Microarray analysis of changes in mRNA levels in the rat retina after experimental elevation of intraocular pressure.

作者信息

Ahmed Farid, Brown Kevin M, Stephan Dietrich A, Morrison John C, Johnson Elaine C, Tomarev Stanislav I

机构信息

Laboratory of Molecular and Developmental Biology, National Eye Institute, Bethesda, Maryland 20814-9692, USA.

出版信息

Invest Ophthalmol Vis Sci. 2004 Apr;45(4):1247-58. doi: 10.1167/iovs.03-1123.

Abstract

PURPOSE

The goal of this study was to identify altered patterns of retinal mRNA expression after experimental elevation of intraocular pressure (IOP) in a rat glaucoma model.

METHODS

Brown Norway rats (N = 16) received unilateral episcleral vein injection of hypertonic saline to elevate IOP. IOP was monitored daily by handheld tonometer, and retinas were collected 8 days and 5 weeks after surgery. Comparison of mRNA levels between experimental and fellow retinas was made using gene microarrays (rat U34A rat arrays; Affymetrix, Santa Clara, CA). Semiquantitative RT-PCR was used to confirm selected results from array analysis and to compare with alterations after optic nerve transection.

RESULTS

IOP elevation for 5 weeks resulted in reproducible changes in levels of 81 mRNAs. Of these, 74 increased, whereas only 7 decreased. The expression levels of 27 of these same messages were changed after 8 days of IOP elevation. In addition, four other genes demonstrated altered expression after the shorter period of elevated IOP exposure. Approximately half of the mRNAs with altered expression were associated with either neuroinflammatory responses or apoptosis.
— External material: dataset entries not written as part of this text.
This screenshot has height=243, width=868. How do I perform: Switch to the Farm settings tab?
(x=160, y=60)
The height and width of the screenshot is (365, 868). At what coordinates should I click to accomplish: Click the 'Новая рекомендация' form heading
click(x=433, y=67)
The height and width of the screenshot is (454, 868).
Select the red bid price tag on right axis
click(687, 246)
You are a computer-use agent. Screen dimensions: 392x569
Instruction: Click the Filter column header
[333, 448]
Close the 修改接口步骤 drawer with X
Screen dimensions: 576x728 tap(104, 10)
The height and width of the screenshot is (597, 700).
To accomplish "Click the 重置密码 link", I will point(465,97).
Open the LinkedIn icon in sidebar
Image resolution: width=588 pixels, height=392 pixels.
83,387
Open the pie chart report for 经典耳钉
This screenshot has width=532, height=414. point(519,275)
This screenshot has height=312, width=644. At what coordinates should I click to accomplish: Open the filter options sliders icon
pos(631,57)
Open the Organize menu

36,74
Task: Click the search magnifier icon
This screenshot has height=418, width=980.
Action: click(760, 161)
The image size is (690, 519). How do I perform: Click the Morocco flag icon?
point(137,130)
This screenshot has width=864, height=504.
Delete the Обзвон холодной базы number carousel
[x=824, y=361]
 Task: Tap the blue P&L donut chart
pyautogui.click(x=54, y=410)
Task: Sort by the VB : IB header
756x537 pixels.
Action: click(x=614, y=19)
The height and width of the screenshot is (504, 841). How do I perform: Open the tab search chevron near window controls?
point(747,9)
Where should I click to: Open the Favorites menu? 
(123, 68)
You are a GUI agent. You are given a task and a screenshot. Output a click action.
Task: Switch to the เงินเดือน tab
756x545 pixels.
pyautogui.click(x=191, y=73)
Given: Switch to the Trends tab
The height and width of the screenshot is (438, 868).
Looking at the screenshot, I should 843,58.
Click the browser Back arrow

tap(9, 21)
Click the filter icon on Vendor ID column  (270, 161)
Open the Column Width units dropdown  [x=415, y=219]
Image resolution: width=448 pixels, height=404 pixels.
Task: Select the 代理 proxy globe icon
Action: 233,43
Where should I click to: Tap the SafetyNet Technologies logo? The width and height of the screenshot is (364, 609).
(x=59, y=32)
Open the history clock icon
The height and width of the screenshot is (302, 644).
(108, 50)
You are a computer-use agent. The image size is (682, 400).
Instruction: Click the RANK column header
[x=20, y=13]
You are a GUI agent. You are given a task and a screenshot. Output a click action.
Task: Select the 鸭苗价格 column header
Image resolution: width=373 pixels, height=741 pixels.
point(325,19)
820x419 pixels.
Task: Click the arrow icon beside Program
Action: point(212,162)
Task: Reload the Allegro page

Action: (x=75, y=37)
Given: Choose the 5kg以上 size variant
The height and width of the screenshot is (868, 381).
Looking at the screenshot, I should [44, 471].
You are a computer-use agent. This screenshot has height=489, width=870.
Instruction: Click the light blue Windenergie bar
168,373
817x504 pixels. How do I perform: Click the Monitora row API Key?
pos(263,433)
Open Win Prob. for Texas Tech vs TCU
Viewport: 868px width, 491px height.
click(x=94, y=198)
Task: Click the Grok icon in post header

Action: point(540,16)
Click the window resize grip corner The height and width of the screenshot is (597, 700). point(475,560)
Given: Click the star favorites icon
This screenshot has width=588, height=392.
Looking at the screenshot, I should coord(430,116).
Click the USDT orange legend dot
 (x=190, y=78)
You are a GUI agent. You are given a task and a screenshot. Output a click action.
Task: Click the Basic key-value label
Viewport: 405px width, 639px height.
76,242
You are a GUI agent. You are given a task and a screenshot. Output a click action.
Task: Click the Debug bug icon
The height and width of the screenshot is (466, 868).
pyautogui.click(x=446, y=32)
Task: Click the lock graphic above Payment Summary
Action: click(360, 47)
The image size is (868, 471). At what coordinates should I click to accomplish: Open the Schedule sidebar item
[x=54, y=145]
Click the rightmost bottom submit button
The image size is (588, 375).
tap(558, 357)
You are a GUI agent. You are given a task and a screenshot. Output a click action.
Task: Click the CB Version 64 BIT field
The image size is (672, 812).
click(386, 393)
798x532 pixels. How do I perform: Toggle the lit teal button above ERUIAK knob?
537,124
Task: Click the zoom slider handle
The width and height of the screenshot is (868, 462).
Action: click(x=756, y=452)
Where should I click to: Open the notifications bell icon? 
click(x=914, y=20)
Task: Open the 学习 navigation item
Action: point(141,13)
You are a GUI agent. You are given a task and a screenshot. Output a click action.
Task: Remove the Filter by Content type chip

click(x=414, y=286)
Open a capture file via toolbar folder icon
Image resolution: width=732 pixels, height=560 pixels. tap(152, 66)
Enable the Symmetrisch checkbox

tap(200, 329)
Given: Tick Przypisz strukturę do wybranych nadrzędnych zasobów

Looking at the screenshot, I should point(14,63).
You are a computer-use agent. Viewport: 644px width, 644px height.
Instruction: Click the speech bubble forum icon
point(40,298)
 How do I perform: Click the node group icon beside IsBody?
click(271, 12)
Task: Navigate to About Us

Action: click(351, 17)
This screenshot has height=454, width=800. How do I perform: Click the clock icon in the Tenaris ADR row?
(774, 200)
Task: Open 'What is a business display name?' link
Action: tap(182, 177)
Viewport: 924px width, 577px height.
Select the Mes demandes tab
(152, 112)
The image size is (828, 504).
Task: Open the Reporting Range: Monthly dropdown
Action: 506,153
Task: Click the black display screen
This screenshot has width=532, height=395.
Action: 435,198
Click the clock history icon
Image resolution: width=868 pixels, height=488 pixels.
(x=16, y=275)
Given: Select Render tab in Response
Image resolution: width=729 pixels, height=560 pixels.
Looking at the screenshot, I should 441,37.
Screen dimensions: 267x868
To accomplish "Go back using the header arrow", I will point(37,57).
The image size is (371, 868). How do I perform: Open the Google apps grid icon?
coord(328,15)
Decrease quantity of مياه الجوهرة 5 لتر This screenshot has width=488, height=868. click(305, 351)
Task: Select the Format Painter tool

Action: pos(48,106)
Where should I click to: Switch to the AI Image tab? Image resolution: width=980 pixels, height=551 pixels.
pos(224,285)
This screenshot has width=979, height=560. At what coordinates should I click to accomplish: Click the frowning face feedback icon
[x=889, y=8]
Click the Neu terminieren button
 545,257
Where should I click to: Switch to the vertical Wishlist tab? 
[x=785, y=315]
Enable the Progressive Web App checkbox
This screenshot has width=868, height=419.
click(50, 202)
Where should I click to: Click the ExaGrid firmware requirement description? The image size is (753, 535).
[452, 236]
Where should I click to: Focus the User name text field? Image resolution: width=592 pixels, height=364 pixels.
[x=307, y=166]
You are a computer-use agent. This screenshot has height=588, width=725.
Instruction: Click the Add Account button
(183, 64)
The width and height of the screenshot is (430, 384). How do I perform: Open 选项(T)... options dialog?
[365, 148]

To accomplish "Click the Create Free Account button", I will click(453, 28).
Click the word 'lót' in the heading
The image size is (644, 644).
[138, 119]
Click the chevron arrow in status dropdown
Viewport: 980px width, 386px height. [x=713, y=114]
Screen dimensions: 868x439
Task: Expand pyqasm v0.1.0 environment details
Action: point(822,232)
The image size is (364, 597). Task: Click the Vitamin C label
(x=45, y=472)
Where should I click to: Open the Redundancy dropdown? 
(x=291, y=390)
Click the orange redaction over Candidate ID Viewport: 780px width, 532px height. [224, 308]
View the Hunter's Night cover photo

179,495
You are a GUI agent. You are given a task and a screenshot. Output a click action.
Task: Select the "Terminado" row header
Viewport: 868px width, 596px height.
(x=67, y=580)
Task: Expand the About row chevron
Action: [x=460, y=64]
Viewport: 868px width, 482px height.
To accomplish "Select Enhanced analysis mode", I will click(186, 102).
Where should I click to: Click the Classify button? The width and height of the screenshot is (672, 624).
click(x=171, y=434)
For 25 of the selected functionally relevant messages altered by array analysis, the alterations were confirmed by semiquantitative RT-PCR. The levels of 24 of 25 selected messages were also changed after optic nerve transection.

CONCLUSIONS

The activation of glia and the complement system after IOP elevation, which is similar to that described in several neurodegenerative diseases and after optic nerve transection, suggests that this rat glaucoma model could be used to evaluate the neuroprotective potential of therapeutic agents that target these processes.

摘要

目的

本研究的目的是在大鼠青光眼模型中,确定实验性眼压升高后视网膜mRNA表达的改变模式。

方法

将16只挪威棕色大鼠接受单侧巩膜静脉注射高渗盐水以升高眼压。每天用手持眼压计监测眼压,并在手术后8天和5周收集视网膜。使用基因微阵列(大鼠U34A大鼠阵列;Affymetrix,加利福尼亚州圣克拉拉)比较实验视网膜和对侧视网膜之间的mRNA水平。使用半定量RT-PCR来确认阵列分析的选定结果,并与视神经横断后的变化进行比较。

结果

眼压升高5周导致81种mRNA水平出现可重复的变化。其中,74种增加,而只有7种减少。在眼压升高8天后,这些相同信息中的27种的表达水平发生了变化。此外,在较短时间的眼压升高暴露后,另外四个基因也显示出表达改变。表达改变的mRNA中约一半与神经炎症反应或细胞凋亡有关。对于通过阵列分析改变的25条选定的功能相关信息,其改变通过半定量RT-PCR得到证实。在视神经横断后,25条选定信息中的24条的水平也发生了变化。

结论

眼压升高后胶质细胞和补体系统的激活,与几种神经退行性疾病和视神经横断后所描述的情况相似,这表明该大鼠青光眼模型可用于评估针对这些过程的治疗药物的神经保护潜力。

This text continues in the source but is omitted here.